**El día que Sheldon Cooper estuvo a punto de ser Barney Stinson**
Es una de esas revelaciones que nos invitan a cuestionar la mismísima arquitectura de la realidad catódica. En el imaginario colectivo, hemos grabado a fuego que Jim Parsons *es* Sheldon Cooper, el eminente (y exasperante) físico teórico de la «Teoría del Big Bang». Su *Bazinga!* es tan inseparable de su figura como las ecuaciones de la pizarra de su salón. Del mismo modo, visualizamos a Neil Patrick Harris y, sin dudarlo, aparece Barney Stinson, el dandy trajeado de dudosa moralidad, cuyo lema «¡Póntelo!» se ha convertido en una divisa global para el desenfreno estilístico. Pero he aquí el giro de guion, el *plot twist* que desestabiliza nuestro universo televisivo: en algún universo paralelo, o al menos en una sala de casting, Parsons estuvo a un paso de colgarse el traje de Barney.

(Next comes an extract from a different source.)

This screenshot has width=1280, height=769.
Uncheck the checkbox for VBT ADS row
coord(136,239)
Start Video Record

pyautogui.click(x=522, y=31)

La mera idea de que el hombre que popularizó la importancia de la rutina inquebrantable, la jerarquía de los asientos en el sofá y la aversión a todo contacto humano no contractual, pudiera haber estado perfeccionando el arte de la «Leyenda espera a dario» es un ejercicio de disonancia cognitiva televisiva. Imaginemos a Jim Parsons, con su mirada de inocente pedantería, ejecutando el playbook de Stinson para la conquista, o discutiendo la estrategia para una «noche de juego» con una seriedad que haría sonrojar incluso a Sheldon. Y viceversa, uno casi puede sentir el escalofrío al considerar a Neil Patrick Harris, con su innata elegancia para el vicio, tratando de descifrar la «Teoría de Cuerdas» mientras insiste en su sitio inamovible. El casting, al parecer, es una ciencia tan exacta como la física cuántica, con sus propias reglas de probabilidad y universos superpuestos.

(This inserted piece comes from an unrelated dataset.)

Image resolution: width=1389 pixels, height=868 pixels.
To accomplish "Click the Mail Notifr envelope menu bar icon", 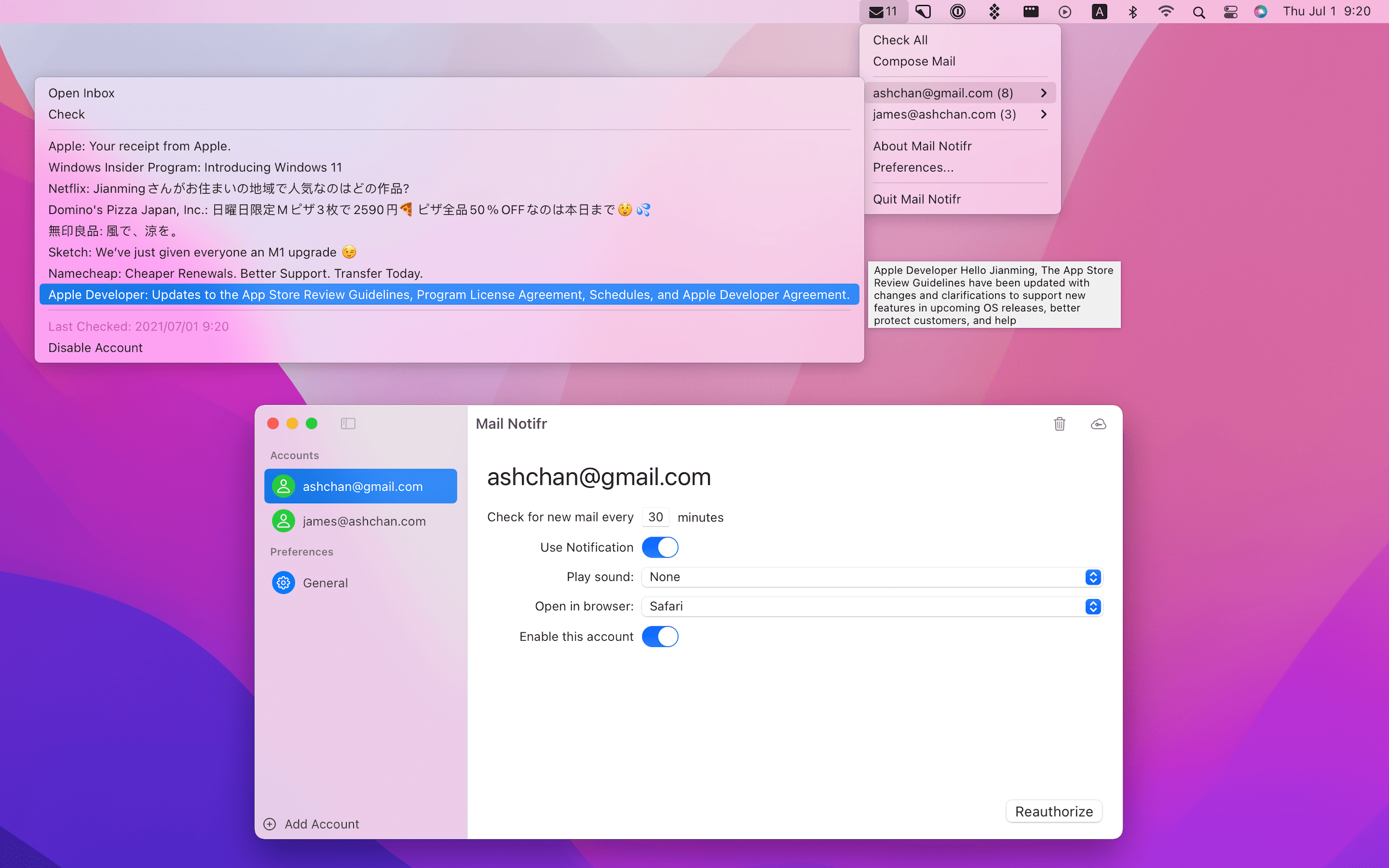I will pos(882,11).
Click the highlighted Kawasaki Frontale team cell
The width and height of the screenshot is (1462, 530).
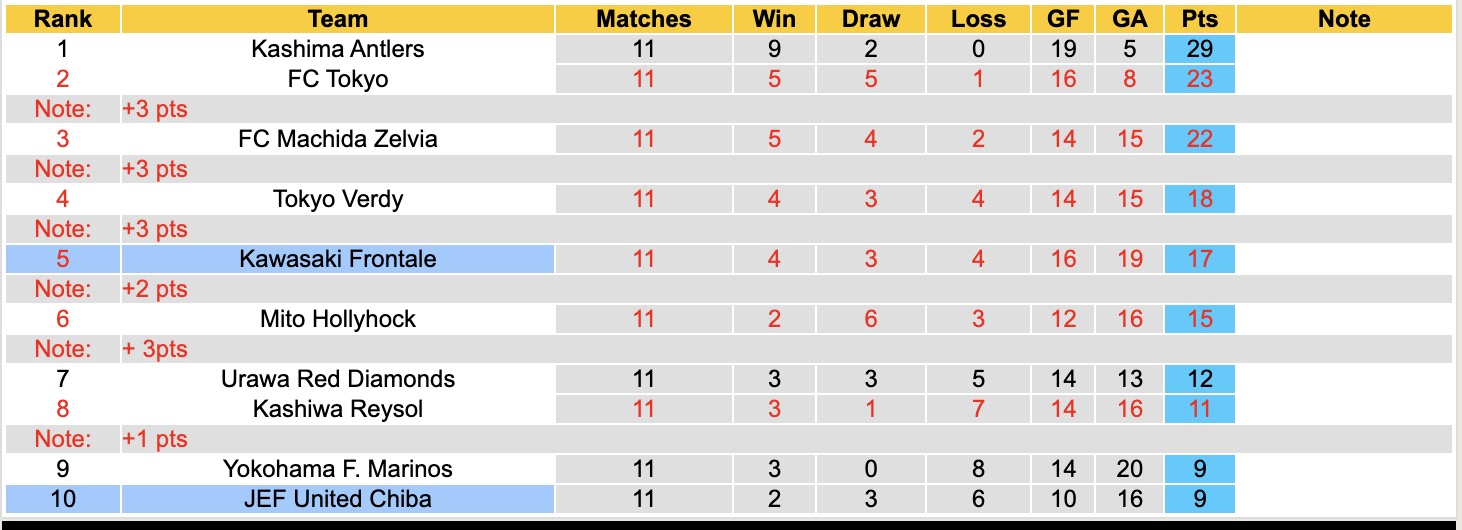click(x=338, y=259)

Pero, afortunadamente para la estabilidad de nuestras maratones televisivas, los engranajes del destino –o quizás simplemente los directores de casting con una visión sorprendentemente clara– giraron en la dirección correcta. Se evitó lo que habría sido, sin duda, una fascinante, aunque quizá traumatizante, inversión de arquetipos. Pudimos haber presenciado a un Barney Stinson demasiado preocupado por la correcta enunciación de sus frases de conquista, o a un Sheldon Cooper demasiado hábil en las interacciones sociales para ser creíblemente Sheldon. Una catástrofe cómica de proporciones galácticas, de la que, por suerte, la humanidad salió ilesa y con dos iconos definidos.
Así que, mientras brindamos por la innegable genialidad de las elecciones finales que nos dieron a los personajes tal como los conocemos, no podemos evitar una sutil punzada de curiosidad. ¿Qué nos dice de la naturaleza de la interpretación, o quizás de la flexibilidad de la condición humana, que Jim Parsons fuera capaz de convencer a alguien de que podía ser Barney Stinson? Quizás todos llevamos un Barney reprimido, o un Sheldon latente, esperando la audición adecuada para salir a la luz. O tal vez, solo tal vez, los actores son simplemente mejores mintiendo de lo que estamos dispuestos a admitir.